Two separate ACA provisions can fully eliminate the
reward to full-time work. The first, which is scheduled to
be in full force in 2016, pertains to full-time employees
of firms that do not offer health insurance: by cutting
weekly work hours to 29, they save their employer the
annual salary equivalent of more than $3,000, or, they
save their employers the threat of even larger penalties.
Women workers, young workers, and persons already
working 30–35 hour schedules are especially likely to have
their short-term financial reward to full-time work erased
by the ACA. By my estimates, three to four million workers
overall will fall victim to this penalty provision.
The second provision pertains to full-time employees
at firms that do offer health insurance. Over 60 million
workers obtain health insurance from their employer, not
including workers who obtain health insurance from a family
member’s employer. About half of them (26 million) are
in families between 100 and 400 percent of the poverty line
and therefore satisfy the income criteria for exchange subsidies.

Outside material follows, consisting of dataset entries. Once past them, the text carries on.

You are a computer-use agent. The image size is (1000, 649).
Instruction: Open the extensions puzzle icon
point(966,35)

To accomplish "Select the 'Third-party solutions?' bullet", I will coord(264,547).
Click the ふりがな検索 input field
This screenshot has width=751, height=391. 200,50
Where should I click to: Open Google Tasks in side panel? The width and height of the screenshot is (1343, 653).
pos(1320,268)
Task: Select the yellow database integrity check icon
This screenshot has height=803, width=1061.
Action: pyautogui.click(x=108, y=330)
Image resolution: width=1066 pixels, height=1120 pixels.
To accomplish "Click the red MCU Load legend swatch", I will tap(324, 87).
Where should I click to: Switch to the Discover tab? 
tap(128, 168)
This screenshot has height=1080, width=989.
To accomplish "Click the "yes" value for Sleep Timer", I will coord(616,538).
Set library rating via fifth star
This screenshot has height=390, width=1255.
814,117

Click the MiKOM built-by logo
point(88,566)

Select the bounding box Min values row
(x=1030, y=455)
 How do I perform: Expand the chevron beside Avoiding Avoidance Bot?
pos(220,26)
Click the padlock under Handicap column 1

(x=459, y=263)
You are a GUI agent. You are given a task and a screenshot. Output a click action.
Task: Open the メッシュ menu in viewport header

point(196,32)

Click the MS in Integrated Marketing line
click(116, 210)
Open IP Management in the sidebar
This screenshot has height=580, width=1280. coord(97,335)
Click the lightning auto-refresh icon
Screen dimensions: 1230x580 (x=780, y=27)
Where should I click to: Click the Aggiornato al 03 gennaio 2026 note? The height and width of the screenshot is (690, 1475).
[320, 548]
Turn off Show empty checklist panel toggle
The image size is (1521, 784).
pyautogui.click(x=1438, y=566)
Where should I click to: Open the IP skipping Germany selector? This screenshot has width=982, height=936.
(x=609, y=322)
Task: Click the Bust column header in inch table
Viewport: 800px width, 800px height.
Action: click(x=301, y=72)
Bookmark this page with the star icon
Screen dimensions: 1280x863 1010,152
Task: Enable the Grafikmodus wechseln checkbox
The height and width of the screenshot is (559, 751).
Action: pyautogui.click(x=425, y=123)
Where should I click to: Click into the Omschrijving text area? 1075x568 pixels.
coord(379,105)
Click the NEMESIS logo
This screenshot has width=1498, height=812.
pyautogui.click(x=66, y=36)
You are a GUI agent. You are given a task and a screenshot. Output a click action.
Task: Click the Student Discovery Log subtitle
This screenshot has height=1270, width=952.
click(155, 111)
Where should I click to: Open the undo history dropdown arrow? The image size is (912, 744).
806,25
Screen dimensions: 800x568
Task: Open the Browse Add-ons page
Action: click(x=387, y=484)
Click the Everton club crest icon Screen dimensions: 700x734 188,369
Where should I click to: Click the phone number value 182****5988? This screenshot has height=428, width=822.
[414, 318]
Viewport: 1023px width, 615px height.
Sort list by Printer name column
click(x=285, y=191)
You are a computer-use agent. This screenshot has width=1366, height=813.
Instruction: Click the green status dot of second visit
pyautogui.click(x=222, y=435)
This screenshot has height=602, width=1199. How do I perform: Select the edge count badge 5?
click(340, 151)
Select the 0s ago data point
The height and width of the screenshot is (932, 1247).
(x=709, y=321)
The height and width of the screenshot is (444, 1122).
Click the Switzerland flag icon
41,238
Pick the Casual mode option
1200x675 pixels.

And 11 million of those are unmarried—so by definition
cannot be covered by a spouse’s plan—and another 8 million
of the married have a spouse that does not work or otherwise
cannot obtain coverage through a spouse.
In other words, almost 20 million workers are ineligible
for exchange subsidies solely because their employer offers
coverage to full-time employees: these are the workers
subject to the ACA’s implicit full-time employment tax
(FTET). A 29-hour work schedule, on the other hand,
would make them eligible for subsidies without creating
any penalty for the employer.
In about four million cases (of the 20 million facing an
implicit FTET of some magnitude), the dollar amount of
subsidy gain can exceed the after-tax income that is earned
for working beyond 29 hours per week. A distinguishing
feature of almost 90 percent of these workers is that
their family incomes are below 250 percent of the federal
poverty line. The four million disproportionately consist
of working unmarried household heads because, as noted,
unmarried heads are especially likely to be ineligible for
exchange subsidies solely because their employer is offering
coverage to full-time employees.
Older (but not elderly) workers are also disproportionately
represented among those facing an implicit FTET
rate of 100+ percent, since older workers are more likely
to have employer-sponsored insurance and are more
expensive to insure. The 100+ percent FTET from the
employer penalty has the opposite age pattern, which
means there may be little age pattern for the propensity
to face one of the 100+ percent FTETs.
The prevalence of 100+ percent FTETs is an important
indicator of its effects on incentives to work, but it is not
the only one. There are other ways to avoid the FTET, such
as working more hours per week for fewer weeks of the
year. If employers are unwilling or unable to adjust work
schedules, the FTET may affect the equilibrium relationship
between hours and earnings (i.e., compensating differences)
rather than changing the distribution of hours. At
the other extreme, employers may be able to substantially
adjust measured work hours without changing the actual
work that is done (e.g., require employees to “punch out”
during break periods, and then adjust their hourly wage so
that weekly earnings are the same), in which case the ACA
will reduce the measured hours for quite a large number of
In effect, millions of workers are becoming eligible
for fully federally funded paid days off, akin to the sick
leave policies in Western European countries. Because
the Western European data suggest that paid sick days
really do result in fewer days at work (Lusinyan 2007), we
should expect the act’s FTETs to reduce days worked as
well, at least for the segments of the workforce that do
not avoid the ACA’s taxes in other ways.
These effects of the ACA are only part of its impact;
people who believe government should provide health
insurance for everyone may regard these costs—the
disincentive effects discussed here and elsewhere—as
worth paying.
But everyone should recognize that the ACA’s costs
are likely to exceed the budgetary expenditure.